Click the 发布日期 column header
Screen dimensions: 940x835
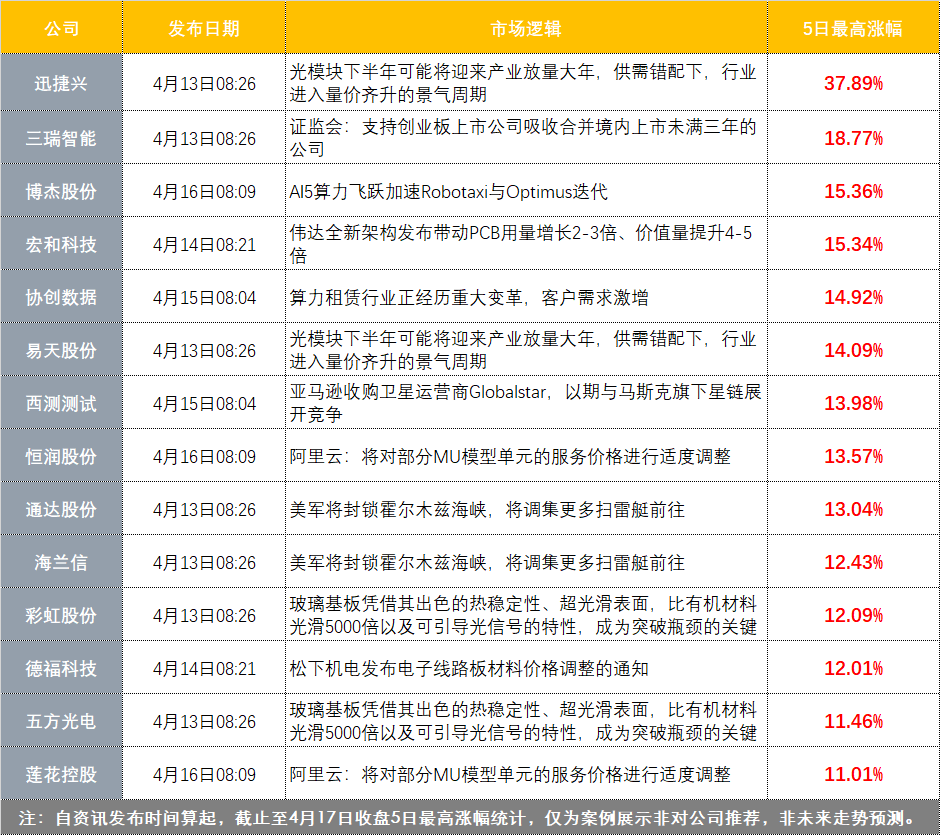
.....
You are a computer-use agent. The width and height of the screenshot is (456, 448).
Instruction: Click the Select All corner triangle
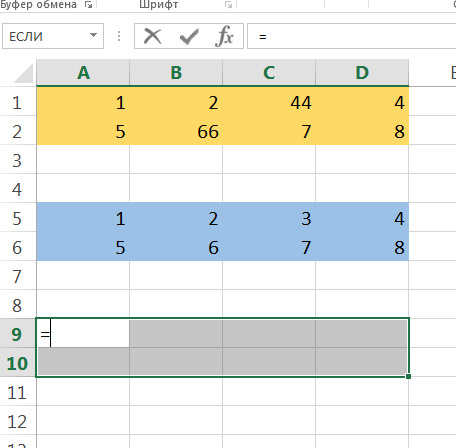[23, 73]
.....
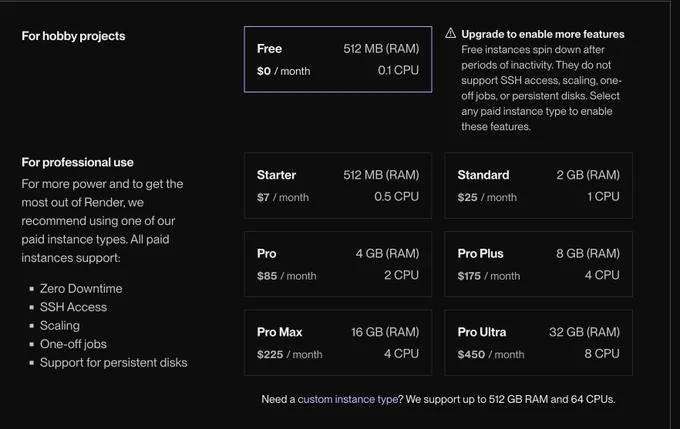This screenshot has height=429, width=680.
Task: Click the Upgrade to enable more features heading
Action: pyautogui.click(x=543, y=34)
.....
▶ [PROMPT]:
What you give back must be the stretch above, starting at the line with "Click the 发布日期 column header" and ending at the line with "Screen dimensions: 940x835", copied exactly.

▶ [EXERCISE OUTPUT]:
Click the 发布日期 column header
Screen dimensions: 940x835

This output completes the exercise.